:: Selected text ::

Teachers Are Not Coaches Anymore

It’s a question every Shaker athlete asks: Why did they hire this guy as our coach?

Years ago, high school athletic coaches were almost always teachers who worked in the buildings where their athletes attended school, and newly hired teachers were often encouraged to take on coaching duties.

In recent years, however, more coaches are being hired from outside the ranks of teachers. This trend is evident at Shaker, where just 31.8 percent of athletic coaches are also teachers. Of Shaker’s 66 athletic coaches, 21 are teachers.

Athletic Director Don Readance said that when a coaching position opens, Shaker first posts the position within the district and then advertises in The Plain Dealer to attract outside candidates.  Readance said that hiring teacher-coaches from the district is best. “Ideally, we’d like to hire from within,” he said. “It’s always a better situation if we have a teacher from within the building, and secondary the district.”

However, Readance said if all else fails, they look elsewhere. District candidates are not always qualified.

Readance said Shaker coaching hires must be fingerprinted for a background check, obtain a pupil activity license through taking an approved Ohio Department of Education class, get a tuberculosis test, have CPR certification, and take an online fundamentals of coaching course. All of these, except the TB test, are state requirements.

:::
:: Data rows ::

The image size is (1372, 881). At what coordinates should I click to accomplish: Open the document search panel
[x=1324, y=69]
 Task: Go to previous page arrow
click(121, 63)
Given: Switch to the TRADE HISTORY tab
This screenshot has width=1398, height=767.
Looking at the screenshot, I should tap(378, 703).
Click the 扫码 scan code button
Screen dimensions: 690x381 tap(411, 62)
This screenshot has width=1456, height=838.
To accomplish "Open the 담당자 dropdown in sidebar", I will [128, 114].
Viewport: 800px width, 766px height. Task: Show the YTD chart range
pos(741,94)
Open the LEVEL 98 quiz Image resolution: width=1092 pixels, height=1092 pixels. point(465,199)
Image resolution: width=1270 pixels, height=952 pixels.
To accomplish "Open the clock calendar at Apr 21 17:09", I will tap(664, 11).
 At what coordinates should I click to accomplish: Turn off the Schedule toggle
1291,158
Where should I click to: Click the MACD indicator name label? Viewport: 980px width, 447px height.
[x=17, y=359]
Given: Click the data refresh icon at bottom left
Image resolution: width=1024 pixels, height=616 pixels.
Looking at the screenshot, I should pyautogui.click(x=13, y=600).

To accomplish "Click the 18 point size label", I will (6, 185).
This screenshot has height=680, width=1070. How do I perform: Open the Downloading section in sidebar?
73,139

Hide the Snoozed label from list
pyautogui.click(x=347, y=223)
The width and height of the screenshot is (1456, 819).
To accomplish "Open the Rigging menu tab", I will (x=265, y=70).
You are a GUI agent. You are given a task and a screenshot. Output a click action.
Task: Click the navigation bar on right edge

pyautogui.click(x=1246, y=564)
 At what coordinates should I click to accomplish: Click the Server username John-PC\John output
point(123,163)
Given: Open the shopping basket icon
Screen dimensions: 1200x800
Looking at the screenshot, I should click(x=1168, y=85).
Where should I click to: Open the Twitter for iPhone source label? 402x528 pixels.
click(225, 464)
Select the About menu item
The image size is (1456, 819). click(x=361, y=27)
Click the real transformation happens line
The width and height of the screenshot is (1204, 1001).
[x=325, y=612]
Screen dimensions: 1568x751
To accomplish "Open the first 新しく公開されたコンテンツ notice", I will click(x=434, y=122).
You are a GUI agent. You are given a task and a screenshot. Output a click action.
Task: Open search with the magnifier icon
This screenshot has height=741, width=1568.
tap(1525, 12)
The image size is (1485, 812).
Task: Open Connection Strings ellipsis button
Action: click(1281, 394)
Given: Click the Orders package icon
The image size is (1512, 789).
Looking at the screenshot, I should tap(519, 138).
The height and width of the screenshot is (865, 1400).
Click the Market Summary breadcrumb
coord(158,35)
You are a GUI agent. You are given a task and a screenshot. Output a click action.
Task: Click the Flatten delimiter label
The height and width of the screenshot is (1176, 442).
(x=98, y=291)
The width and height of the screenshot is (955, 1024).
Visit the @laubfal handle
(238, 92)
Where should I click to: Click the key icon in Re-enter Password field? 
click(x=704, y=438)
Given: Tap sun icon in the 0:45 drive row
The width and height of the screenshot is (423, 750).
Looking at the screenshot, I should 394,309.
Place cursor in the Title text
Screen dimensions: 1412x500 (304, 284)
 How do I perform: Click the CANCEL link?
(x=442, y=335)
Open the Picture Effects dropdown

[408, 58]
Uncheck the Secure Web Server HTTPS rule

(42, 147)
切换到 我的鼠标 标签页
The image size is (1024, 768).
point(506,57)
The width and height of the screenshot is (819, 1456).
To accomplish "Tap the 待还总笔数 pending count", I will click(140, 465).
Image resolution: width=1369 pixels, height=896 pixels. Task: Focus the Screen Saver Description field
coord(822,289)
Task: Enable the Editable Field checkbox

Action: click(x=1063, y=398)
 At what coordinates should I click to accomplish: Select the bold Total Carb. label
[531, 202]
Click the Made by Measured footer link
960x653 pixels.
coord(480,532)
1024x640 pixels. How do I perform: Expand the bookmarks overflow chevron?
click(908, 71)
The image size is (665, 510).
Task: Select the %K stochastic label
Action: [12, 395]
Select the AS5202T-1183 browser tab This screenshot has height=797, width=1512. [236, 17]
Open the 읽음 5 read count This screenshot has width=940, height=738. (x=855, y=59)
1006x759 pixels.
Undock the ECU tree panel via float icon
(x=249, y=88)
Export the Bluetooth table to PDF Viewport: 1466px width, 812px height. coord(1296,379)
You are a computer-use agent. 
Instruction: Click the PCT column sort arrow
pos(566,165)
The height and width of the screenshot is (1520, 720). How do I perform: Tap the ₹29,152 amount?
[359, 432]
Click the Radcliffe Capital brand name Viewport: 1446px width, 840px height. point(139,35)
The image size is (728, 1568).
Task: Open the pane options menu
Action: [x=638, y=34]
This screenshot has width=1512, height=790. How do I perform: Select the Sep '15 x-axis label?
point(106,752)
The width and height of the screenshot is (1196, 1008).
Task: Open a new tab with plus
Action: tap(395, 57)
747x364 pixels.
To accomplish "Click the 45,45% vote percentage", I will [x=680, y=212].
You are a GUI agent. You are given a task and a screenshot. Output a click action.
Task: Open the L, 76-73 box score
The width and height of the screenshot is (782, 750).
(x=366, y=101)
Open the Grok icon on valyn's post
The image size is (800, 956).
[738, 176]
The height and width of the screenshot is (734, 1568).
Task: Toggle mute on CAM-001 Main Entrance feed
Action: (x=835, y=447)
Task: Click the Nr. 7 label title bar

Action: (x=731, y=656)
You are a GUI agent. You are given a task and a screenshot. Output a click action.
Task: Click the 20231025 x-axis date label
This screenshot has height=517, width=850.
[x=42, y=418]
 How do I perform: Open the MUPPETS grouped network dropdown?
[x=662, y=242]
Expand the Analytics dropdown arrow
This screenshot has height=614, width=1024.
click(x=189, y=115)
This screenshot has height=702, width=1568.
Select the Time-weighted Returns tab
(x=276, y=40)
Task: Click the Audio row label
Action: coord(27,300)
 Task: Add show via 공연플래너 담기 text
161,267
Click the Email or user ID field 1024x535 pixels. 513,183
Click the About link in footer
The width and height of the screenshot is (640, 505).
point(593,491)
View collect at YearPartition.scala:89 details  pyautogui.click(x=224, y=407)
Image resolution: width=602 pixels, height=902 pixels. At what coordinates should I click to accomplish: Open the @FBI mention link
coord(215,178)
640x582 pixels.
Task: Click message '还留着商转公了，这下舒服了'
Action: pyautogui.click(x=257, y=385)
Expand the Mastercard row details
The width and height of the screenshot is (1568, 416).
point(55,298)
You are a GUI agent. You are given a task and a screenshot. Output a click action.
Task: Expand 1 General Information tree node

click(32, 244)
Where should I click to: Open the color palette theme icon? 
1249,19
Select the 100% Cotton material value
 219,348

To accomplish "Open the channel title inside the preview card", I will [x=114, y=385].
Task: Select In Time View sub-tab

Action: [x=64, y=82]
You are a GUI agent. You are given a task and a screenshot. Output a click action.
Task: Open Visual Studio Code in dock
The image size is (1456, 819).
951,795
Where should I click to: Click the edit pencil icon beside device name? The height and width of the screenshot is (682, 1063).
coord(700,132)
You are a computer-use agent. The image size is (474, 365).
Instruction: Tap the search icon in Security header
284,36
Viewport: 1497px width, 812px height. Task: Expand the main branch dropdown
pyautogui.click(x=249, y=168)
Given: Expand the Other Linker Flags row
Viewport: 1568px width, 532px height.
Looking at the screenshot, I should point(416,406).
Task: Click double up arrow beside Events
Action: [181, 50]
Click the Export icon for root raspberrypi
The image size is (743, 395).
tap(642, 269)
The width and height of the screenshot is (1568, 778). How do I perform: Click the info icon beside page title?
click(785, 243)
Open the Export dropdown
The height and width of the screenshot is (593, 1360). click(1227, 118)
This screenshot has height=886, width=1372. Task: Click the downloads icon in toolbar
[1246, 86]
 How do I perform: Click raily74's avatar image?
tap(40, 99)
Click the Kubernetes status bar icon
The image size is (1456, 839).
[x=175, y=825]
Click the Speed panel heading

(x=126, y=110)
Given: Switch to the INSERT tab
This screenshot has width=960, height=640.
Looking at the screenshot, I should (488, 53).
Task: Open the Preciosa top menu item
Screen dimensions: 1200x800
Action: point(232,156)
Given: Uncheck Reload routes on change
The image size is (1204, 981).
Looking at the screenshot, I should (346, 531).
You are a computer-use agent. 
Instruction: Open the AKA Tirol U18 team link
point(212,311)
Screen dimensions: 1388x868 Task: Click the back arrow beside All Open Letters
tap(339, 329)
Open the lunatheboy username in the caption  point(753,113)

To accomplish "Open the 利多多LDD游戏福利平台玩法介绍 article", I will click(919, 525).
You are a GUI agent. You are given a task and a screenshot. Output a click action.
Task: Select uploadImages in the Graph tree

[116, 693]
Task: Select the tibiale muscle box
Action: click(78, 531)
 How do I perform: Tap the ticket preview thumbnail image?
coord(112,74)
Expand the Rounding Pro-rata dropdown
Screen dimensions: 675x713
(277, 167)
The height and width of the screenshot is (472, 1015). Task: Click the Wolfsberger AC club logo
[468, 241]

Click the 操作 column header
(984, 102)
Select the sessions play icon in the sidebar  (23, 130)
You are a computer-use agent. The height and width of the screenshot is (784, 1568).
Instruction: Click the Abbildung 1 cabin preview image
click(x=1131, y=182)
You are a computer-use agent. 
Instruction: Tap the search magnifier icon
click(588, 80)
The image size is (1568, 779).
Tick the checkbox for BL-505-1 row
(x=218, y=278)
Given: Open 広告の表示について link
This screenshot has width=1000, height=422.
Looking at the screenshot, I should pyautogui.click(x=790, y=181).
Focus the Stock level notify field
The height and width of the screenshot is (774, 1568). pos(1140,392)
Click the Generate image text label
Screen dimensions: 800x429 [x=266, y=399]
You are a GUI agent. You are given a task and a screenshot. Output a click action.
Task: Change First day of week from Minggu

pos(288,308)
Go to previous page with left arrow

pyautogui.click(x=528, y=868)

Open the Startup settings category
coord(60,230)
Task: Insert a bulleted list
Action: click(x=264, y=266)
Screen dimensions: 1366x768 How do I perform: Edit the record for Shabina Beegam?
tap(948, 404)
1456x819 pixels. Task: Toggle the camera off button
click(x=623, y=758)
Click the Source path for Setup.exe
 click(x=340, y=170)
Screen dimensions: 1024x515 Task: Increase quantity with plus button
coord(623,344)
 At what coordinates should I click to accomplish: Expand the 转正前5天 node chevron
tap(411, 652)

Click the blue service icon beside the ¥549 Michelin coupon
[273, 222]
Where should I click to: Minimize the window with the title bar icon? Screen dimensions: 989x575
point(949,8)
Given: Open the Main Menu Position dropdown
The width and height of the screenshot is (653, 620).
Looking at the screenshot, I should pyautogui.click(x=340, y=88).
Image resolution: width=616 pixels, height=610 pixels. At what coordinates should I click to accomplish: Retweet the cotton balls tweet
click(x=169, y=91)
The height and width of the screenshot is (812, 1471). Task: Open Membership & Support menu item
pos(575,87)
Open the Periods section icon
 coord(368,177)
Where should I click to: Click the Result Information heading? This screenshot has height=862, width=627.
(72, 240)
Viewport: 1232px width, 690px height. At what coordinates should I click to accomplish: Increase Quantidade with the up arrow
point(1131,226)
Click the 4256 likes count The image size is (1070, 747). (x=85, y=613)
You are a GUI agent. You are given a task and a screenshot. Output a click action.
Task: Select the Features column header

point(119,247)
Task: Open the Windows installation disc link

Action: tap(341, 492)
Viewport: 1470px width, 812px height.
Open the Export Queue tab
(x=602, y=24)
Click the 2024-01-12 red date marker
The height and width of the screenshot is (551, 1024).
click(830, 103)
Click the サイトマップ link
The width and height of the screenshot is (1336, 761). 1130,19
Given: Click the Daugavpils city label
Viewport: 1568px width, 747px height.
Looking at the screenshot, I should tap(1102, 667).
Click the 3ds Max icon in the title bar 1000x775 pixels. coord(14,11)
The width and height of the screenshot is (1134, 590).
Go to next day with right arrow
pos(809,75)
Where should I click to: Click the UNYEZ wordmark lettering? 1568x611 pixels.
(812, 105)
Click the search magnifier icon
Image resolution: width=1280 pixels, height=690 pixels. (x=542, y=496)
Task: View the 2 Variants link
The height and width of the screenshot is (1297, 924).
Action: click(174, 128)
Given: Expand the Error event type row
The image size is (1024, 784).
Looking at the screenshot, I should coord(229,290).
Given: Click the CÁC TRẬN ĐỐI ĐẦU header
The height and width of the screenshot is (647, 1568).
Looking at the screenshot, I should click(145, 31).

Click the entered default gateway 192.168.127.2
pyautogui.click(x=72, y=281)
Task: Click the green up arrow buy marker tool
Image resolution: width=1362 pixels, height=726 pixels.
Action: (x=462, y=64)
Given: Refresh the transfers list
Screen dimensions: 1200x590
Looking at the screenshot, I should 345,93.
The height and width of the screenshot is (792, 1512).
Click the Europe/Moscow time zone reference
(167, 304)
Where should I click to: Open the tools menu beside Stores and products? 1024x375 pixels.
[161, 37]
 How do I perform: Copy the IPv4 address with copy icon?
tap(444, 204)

:::

Stated goal A —
How would you render this sentence from the coaching article in Spanish: "Of Shaker’s 66 athletic coaches, 21 are teachers."
Stated goal B —
Can you print, word for word, the stretch of the coaching article that opens with the words containing "Athletic Director Don" and closes with "not always qualified."?
This material was taken from a different source.

Exercise response A —
De los 66 entrenadores deportivos de Shaker, 21 son maestros.

Exercise response B —
Athletic Director Don Readance said that when a coaching position opens, Shaker first posts the position within the district and then advertises in The Plain Dealer to attract outside candidates.  Readance said that hiring teacher-coaches from the district is best. “Ideally, we’d like to hire from within,” he said. “It’s always a better situation if we have a teacher from within the building, and secondary the district.”

However, Readance said if all else fails, they look elsewhere. District candidates are not always qualified.